**ARTIKEL:**
+ + + +
Emmanuel Macron juga mengisyaratkan bahwa Inggris jika keluar dari Uni Eropa tidak akan lagi memiliki akses ke pasar Eropa secara penuh. “Paris mampu mendorong lembaga finansial dan bank untuk keluar dari London,” papar Macron. 

Alasannya, keluarnya Inggris dari Uni Eropa akan menimbulkan dampak multi-dimensi, besar dan tidak dapat dihindari. Bila Inggris meninggalkan Uni Eropa, maka akan berdampak negatif pada kemampuan serta kondisi finansial dan ekonomi Uni Eropa. Selain itu, Inggris merupakan donor utama bujet Uni Eropa. David Cameron, berjanji untuk menggelar referendum hingga akhir tahun 2017 soal kelanjutan keanggotaan Inggris di Uni Eropa.

Berlanjutnya kehadiran Inggris di Uni Eropa hingga kini mulai jelas berdasarkan hasil referendum meski di mata petinggi Uni eropa Cameron berulangkali menegaskan bahwa negaranya tetap ingin menjadi anggota Uni Eropa. Referendum itu memicu ketidakpastian politik. Perdana Menteri David Cameron telah mempertaruhkan begitu banyak hal untuk merundingkan kembali hubungan Inggris dengan blok itu dan kini mengkampanyekan supaya Inggris tetap berada dalam “Uni Eropa yang telah direformasi”.

Keputusan untuk keluar dari Uni Eropa akan memicu kekurangan tenaga kerja karena para pekerja dari negara-negara Eropa lain bisa dikirim pulang dan mereka yang akan datang bakal dikenai pembatasan yang lebih ketat. Sektor-sektor tertentu dalam perekonomian Inggris, seperti konstruksi yang sangat tergantung pada pekerja dari belahan benua lain, mungkin akan menderita kerugian.

Keluar dari Uni Eropa juga berarti mengancam industri jasa yang berorientasi ekspor, yang mencakup sekitar 30% GDP Inggris. Para investor khawatir Inggris akan dikecualikan dari apa yang disebut sebagai “paspor layanan”, yang memungkinkan profesi-profesi tertentu di Inggris – seperti pengacara dan akuntan – bisa bekerja di negara-negara Uni Eropa. Tetapi beberapa profesi tertentu akan sulit mendapat pekerjaan di benua itu.
+ + + +
**ENTRI DATA:**
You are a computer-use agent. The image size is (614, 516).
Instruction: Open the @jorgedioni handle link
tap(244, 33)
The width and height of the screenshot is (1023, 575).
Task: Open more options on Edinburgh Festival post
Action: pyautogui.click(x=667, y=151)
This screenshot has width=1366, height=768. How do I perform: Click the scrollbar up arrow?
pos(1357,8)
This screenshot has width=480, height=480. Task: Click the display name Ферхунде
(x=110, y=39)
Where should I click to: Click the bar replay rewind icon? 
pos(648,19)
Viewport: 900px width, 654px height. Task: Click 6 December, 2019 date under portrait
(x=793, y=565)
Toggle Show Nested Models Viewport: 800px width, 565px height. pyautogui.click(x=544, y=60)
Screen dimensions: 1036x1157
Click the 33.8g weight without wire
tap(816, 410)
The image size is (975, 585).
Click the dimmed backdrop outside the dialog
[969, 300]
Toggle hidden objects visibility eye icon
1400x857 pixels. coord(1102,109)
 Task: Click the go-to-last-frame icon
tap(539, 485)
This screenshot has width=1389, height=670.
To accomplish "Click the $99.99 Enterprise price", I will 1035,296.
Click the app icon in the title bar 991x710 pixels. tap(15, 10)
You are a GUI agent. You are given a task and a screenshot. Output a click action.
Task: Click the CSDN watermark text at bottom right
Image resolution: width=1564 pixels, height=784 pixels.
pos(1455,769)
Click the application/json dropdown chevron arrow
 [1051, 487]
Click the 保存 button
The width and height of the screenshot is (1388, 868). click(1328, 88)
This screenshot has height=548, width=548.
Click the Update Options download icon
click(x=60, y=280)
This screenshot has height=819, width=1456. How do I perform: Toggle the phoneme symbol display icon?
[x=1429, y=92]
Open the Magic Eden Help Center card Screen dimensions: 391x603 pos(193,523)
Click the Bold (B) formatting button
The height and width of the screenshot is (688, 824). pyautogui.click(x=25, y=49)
+ + + +
**TUGAS LATIHAN:**
1. Sebutkan semua frasa atau kalimat yang diapit tanda kutip dalam artikel tentang keluarnya Inggris dari Uni Eropa.
2. Salinlah secara persis bagian artikel tentang keluarnya Inggris dari Uni Eropa, mulai dari "Keputusan untuk keluar" dan berakhir pada "akan menderita kerugian.".
Baris-baris data tersebut tidak memiliki kaitan dengan artikel.

**KUNCI JAWABAN:**
1.
1. Paris mampu mendorong lembaga finansial dan bank untuk keluar dari London
2. Uni Eropa yang telah direformasi
3. paspor layanan

2.
Keputusan untuk keluar dari Uni Eropa akan memicu kekurangan tenaga kerja karena para pekerja dari negara-negara Eropa lain bisa dikirim pulang dan mereka yang akan datang bakal dikenai pembatasan yang lebih ketat. Sektor-sektor tertentu dalam perekonomian Inggris, seperti konstruksi yang sangat tergantung pada pekerja dari belahan benua lain, mungkin akan menderita kerugian.